Celebração do Divino Espírito Santo, em Lavras Novas - FOTO: Prefeitura Municipal de Ouro Preto

Em Itambé do Mato Dentro a Festa do Divino acontece no final de Agosto, e é abrilhantada também pela guarda dos marujos, com levantamento da bandeira do divino Espírito Santo, cortejo trazendo os festeiros, procissão luminosa com a imagem do Divino Espírito Santo com as Guardas de Marujos e espetáculo pirotécnico.

Cavalhada também é elemento marcante nos festejos da Festa do Divino, mas tem suas representações únicas. As cavalhadas são representações teatrais com base na tradição europeia da Idade Média. Uma antiga celebração que há mais de 300 anos encanta moradores e visitantes em Caeté. Realizada sempre em agosto, ela representa a luta entre cristãos e mouros pelo domínio do continente europeu. A tradição foi trazida de Portugal e é repetida em várias cidades brasileiras, mas a de Caeté, mais especificamente no distrito de Morro Vermelho, é a mais antiga do Brasil e nunca foi interrompida.
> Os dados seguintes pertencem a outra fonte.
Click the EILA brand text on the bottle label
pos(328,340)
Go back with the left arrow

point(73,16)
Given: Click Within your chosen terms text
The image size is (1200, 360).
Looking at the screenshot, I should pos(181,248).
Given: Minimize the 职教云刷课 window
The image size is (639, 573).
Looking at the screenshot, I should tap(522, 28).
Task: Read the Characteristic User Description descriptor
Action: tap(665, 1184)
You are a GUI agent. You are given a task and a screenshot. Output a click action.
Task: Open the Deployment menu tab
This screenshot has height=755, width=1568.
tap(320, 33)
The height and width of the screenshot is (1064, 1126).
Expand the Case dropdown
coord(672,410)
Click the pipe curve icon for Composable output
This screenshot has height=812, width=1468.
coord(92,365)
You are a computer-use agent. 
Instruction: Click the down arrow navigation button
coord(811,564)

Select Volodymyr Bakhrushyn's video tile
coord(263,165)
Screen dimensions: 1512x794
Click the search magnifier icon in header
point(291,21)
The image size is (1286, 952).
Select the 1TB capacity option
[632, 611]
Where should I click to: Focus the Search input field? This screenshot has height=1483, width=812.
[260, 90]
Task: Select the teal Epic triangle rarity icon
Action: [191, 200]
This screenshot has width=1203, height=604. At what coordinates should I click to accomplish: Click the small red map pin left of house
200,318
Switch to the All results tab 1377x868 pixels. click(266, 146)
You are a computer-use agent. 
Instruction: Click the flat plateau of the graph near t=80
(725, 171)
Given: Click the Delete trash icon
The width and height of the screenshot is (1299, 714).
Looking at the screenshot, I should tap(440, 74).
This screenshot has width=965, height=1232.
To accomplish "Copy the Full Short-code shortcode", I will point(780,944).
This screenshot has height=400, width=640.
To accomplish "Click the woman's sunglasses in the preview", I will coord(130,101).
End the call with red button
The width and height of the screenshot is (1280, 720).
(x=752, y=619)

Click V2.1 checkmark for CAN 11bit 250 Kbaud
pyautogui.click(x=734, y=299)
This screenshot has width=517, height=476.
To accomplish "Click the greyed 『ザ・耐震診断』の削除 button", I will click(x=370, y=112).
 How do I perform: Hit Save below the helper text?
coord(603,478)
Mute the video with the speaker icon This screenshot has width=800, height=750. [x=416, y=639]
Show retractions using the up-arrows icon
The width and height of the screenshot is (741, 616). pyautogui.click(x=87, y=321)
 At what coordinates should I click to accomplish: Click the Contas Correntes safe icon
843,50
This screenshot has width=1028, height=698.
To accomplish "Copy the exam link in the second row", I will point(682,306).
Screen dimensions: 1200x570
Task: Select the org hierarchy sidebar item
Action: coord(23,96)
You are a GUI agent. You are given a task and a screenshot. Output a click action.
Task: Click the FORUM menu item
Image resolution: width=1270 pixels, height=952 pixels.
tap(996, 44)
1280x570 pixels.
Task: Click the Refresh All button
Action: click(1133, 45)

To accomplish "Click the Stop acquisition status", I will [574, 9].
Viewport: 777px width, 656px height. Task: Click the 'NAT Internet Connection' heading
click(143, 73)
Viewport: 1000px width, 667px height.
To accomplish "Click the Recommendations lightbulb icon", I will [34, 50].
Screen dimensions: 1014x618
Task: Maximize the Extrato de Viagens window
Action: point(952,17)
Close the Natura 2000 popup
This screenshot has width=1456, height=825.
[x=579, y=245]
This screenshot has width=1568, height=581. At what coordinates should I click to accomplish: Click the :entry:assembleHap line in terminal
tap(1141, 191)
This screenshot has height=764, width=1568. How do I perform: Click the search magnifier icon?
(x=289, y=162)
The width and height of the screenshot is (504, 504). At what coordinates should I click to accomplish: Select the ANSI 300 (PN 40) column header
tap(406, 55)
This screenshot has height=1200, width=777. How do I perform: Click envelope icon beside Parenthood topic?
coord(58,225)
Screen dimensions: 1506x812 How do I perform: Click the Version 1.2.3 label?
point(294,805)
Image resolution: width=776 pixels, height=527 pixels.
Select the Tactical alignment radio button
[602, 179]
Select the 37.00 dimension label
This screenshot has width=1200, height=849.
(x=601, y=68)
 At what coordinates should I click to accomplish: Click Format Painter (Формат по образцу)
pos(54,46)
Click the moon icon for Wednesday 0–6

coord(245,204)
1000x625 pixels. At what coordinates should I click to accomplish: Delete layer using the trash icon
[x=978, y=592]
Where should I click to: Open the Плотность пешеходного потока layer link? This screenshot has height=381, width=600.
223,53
Celebrada em agosto e setembro, a Cavalhada de Nossa Senhora de Nazareth começa com um desfile de mascarados, que percorrem a cidade expulsando os males e pedindo paz para os dias de festejo. O apogeu do evento é a encenação da conversão dos mouros, com atores ricamente fantasiados.

Outras cidades da Estrada Real também festejam o Divino Espirito Santo, porém em datas diferentes. Destaque para Diamantina, onde a festa secular tem forte participação popular, e também é registrada como Patrimônio Imaterial pela prefeitura municipal.

A Festa do Divino Espírito Santo de Diamantina ocorre anualmente no domingo de Pentecostes, cinquenta dias depois da Páscoa.

A cultura é uma das maiores riquezas da Estrada Real. As festas são momentos de reviver, festejar e reverenciar a memória e preservar vivos os patrimônios intangíveis. Estrada Real: Uma estrada, seu destino!


* Esta coluna tem caráter opinativo e não reflete o posicionamento do grupo.